[Start of Attachment]
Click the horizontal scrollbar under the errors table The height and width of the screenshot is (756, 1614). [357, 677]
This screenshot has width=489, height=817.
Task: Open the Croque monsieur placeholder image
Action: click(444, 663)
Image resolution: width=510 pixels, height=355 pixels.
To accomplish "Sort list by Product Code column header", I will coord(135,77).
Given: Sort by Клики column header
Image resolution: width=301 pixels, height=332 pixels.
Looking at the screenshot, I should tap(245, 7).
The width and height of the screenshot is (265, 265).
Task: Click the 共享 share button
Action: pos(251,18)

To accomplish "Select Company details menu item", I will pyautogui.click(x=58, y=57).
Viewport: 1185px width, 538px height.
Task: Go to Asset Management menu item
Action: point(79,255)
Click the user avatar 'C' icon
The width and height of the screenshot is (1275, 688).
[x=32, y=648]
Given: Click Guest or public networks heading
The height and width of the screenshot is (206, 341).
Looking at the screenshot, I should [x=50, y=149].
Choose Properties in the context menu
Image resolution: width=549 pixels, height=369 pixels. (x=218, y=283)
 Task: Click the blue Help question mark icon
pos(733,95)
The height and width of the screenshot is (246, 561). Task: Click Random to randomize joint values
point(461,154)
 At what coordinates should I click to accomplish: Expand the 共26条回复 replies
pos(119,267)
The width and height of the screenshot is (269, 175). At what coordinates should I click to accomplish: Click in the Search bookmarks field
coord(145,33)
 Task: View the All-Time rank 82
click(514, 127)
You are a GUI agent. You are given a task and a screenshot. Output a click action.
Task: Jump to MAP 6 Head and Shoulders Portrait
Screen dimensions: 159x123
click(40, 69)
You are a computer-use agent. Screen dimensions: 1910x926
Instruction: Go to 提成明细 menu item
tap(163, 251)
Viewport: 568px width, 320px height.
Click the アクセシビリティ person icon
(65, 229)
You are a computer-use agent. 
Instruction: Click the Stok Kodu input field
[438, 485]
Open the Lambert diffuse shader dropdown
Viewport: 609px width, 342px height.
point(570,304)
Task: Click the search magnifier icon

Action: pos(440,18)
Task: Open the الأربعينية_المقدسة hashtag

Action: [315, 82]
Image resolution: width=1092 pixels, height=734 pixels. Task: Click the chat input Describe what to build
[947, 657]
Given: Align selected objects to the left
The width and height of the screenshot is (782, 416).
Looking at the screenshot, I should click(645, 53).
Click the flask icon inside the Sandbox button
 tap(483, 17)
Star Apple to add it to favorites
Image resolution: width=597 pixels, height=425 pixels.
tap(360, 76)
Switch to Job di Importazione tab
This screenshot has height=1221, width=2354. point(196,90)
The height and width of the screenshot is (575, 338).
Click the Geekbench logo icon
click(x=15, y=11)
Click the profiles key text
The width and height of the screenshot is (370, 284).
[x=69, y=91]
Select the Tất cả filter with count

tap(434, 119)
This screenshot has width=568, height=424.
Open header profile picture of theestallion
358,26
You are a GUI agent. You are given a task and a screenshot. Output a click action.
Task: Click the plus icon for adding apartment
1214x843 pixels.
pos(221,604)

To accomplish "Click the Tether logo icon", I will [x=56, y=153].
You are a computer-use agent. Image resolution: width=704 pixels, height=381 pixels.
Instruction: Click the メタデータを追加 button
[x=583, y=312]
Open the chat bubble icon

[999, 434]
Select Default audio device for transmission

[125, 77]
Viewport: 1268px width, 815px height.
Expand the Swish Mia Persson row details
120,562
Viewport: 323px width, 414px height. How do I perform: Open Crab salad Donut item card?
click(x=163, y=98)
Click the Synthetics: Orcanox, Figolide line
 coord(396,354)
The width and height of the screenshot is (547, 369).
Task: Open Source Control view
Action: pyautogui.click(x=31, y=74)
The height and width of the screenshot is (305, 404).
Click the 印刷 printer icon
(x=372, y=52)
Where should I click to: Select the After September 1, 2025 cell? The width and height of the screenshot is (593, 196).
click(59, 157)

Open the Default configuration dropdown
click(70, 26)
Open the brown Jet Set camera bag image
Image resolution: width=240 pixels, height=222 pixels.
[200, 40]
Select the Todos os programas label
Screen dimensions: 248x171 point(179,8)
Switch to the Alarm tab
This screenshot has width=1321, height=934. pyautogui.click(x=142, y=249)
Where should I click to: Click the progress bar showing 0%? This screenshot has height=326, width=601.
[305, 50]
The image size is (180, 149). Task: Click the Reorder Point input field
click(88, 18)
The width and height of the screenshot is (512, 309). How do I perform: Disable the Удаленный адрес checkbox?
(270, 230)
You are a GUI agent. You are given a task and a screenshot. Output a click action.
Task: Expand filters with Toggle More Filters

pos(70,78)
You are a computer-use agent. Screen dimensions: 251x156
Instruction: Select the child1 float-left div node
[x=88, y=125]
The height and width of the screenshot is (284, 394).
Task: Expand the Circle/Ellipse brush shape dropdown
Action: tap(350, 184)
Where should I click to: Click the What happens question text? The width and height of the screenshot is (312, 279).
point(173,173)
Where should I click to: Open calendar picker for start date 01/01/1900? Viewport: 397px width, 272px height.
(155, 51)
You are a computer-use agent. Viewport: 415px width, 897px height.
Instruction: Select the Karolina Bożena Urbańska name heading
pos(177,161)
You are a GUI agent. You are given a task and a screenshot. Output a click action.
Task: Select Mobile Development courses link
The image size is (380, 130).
[End of Attachment]
### Instructions for the task
Reproduce, word for word and in full, only the lines above that start at the line with "Click the flask" and run through the line with "Click the profiles key text", both ends included.

### Exercise response
Click the flask icon inside the Sandbox button
 tap(483, 17)
Star Apple to add it to favorites
Image resolution: width=597 pixels, height=425 pixels.
tap(360, 76)
Switch to Job di Importazione tab
This screenshot has height=1221, width=2354. point(196,90)
The height and width of the screenshot is (575, 338).
Click the Geekbench logo icon
click(x=15, y=11)
Click the profiles key text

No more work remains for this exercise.